* Exercise directions:
Reproduce the data below word for word, from its first line through the line containing "tap(658, 213)", inclusive.

--- START OF Material for this exercise ---

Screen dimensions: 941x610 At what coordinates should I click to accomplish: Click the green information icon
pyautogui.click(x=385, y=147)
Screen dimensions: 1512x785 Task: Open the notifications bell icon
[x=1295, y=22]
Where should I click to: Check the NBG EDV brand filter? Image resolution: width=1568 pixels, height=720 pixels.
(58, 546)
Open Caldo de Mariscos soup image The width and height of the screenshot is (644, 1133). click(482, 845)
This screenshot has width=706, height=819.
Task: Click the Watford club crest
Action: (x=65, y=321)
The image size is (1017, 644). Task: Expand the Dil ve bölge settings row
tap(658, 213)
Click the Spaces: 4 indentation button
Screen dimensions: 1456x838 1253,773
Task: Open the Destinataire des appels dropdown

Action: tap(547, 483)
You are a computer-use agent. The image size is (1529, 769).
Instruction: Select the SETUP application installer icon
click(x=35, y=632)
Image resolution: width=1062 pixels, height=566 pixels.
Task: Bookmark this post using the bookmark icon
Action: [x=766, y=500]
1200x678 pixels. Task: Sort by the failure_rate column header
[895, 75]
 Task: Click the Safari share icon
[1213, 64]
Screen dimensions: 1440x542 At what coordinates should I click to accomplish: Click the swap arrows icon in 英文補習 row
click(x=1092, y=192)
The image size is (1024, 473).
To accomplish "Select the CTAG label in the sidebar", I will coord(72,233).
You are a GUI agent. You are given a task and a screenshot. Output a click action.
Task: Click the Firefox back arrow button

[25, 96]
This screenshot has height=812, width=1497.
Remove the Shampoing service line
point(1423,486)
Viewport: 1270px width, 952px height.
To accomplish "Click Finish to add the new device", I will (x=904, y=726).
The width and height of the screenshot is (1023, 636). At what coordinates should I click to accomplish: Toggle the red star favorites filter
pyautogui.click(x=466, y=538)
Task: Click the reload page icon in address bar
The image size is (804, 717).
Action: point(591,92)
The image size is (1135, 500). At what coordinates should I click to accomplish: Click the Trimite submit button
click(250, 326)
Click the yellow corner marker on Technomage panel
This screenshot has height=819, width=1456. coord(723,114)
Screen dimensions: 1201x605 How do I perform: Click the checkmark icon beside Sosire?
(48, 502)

--- END OF Material for this exercise ---

* Output of the exercise:
Screen dimensions: 941x610 At what coordinates should I click to accomplish: Click the green information icon
pyautogui.click(x=385, y=147)
Screen dimensions: 1512x785 Task: Open the notifications bell icon
[x=1295, y=22]
Where should I click to: Check the NBG EDV brand filter? Image resolution: width=1568 pixels, height=720 pixels.
(58, 546)
Open Caldo de Mariscos soup image The width and height of the screenshot is (644, 1133). click(482, 845)
This screenshot has width=706, height=819.
Task: Click the Watford club crest
Action: (x=65, y=321)
The image size is (1017, 644). Task: Expand the Dil ve bölge settings row
tap(658, 213)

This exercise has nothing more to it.